Additional efforts to increase organ use
Predictive Analytics utilizes waitlist and transplant candidate data at the time of a kidney offer to project when patients would receive additional offers, along with the patients’ likelihood of survival during that time without the initial offer. This information enables transplant teams to make informed decisions about the impacts of accepting or declining an organ offer.
Transplant programs that participated in the predictive analytics pilot program demonstrated a 2.9 percentage point increase in offer acceptance compared to earlier.
Transplant Vision (TxVx), currently in early stages of development by UNOS Labs and a digital product development company, will leverage augmented reality technology to scan and digitally reconstruct recovered kidneys. This will help standardize high-quality organ imagery and other long-distance evaluation measurements, such as size and mass used by transplant center teams, to help determine whether to accept an organ offer.
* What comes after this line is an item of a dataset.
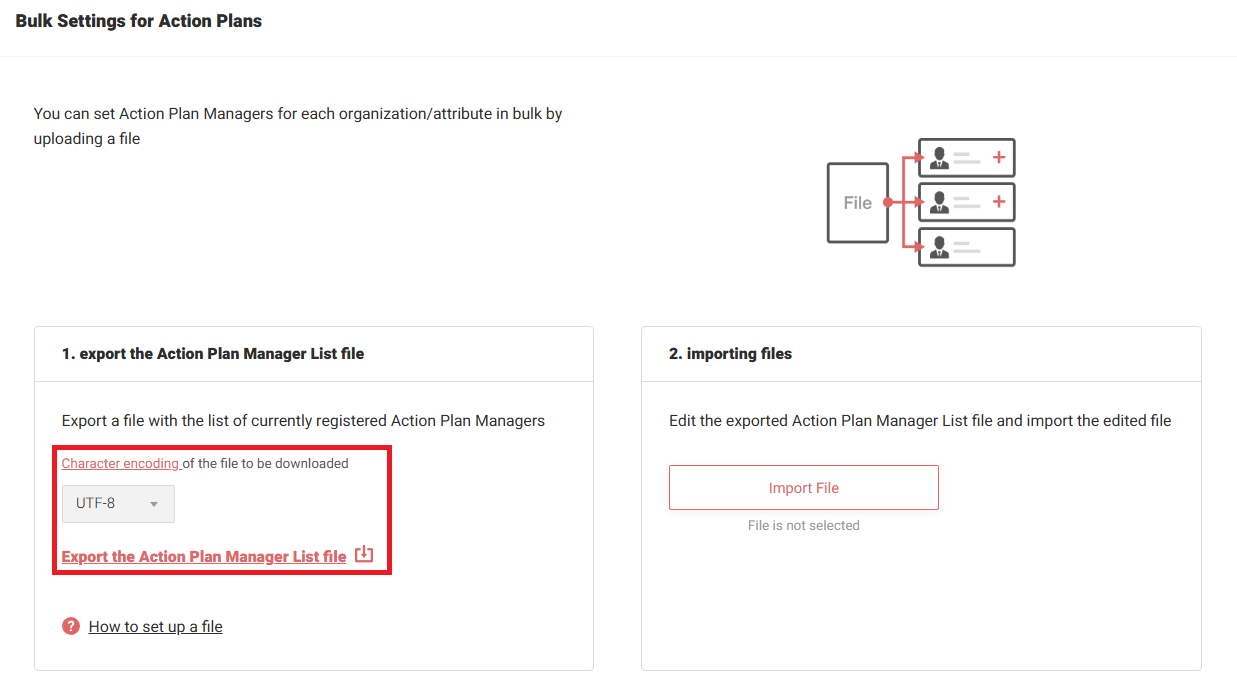
Task: Click the File box in the illustration
Action: coord(857,203)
The Offer Acceptance Collaborative is an effort led by UNOS in its role as the OPTN. The collaborative has brought together transplant professionals from more than 80 adult and pediatric transplant programs to share effective practices and provide education on new data and analytical tools. Offer acceptance rates vary widely across the country. The collaborative seeks to bring together larger and small transplant programs from every region to learn from one another, improve organ offer evaluation and acceptance practices, and increase system efficiencies. Long-term results stemming from this work can help inform innovative solutions to organ non-use. By maximizing the utilization potential of each organ, we can increase the lifesaving impact that each deceased donor can make on the system.
UNet Image Sharing is a digital platform developed by UNOS that allows organ procurement organizations (OPOs) to securely upload, view and share high-quality medical imaging studies with transplant hospitals. It is made available through UNet, the technology at the core of the donation and transplant system that powers patient registrations, donor referrals, organ matching and other essential functions used every day by transplant professionals.
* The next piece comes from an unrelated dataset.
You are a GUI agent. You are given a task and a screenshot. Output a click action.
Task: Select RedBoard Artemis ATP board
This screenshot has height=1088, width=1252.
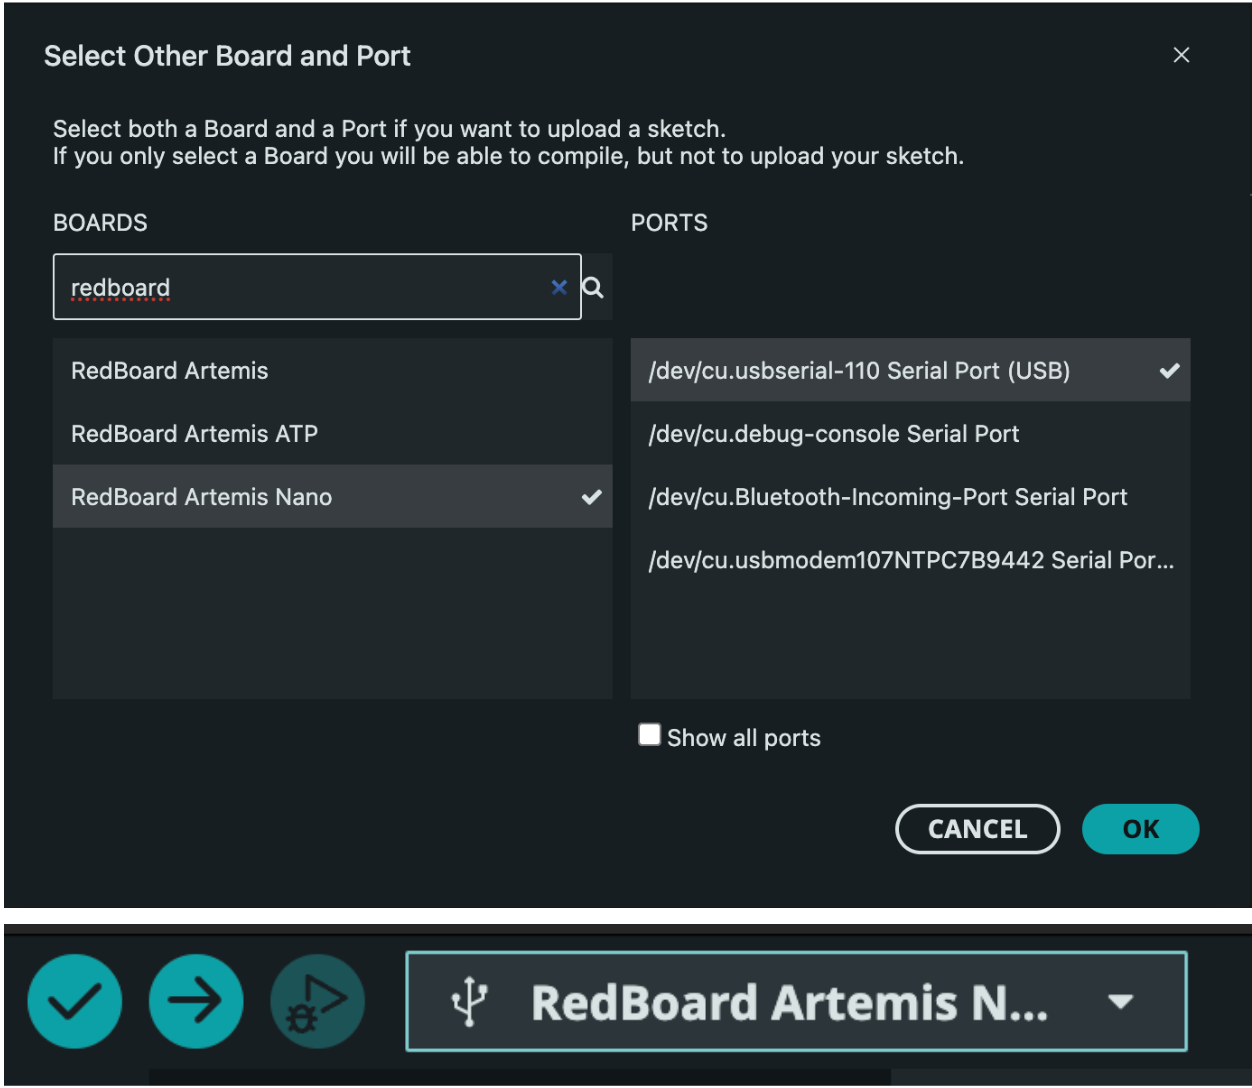pyautogui.click(x=194, y=434)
UNet Image Sharing was designed with community input that included a robust pilot program and is currently used by 79 percent of OPOs. It enables quicker, more confident decision-making by surgeons evaluating organ offers, which can increase organ acceptance rates and reduce inefficiencies during the organ allocation process.
About UNOS
United Network for Organ Sharing (UNOS) is a non-profit, charitable organization that serves as the Organ Procurement and Transplantation Network (OPTN) under contract with the federal government. The OPTN helps create and define organ allocation and distribution policies that make the best use of donated organs. This process involves continuously evaluating new advances and discoveries so policies can be adapted to best serve patients waiting for transplants. All transplant programs and organ procurement organizations throughout the country are OPTN members and are obligated to follow the policies the OPTN creates for allocating organs.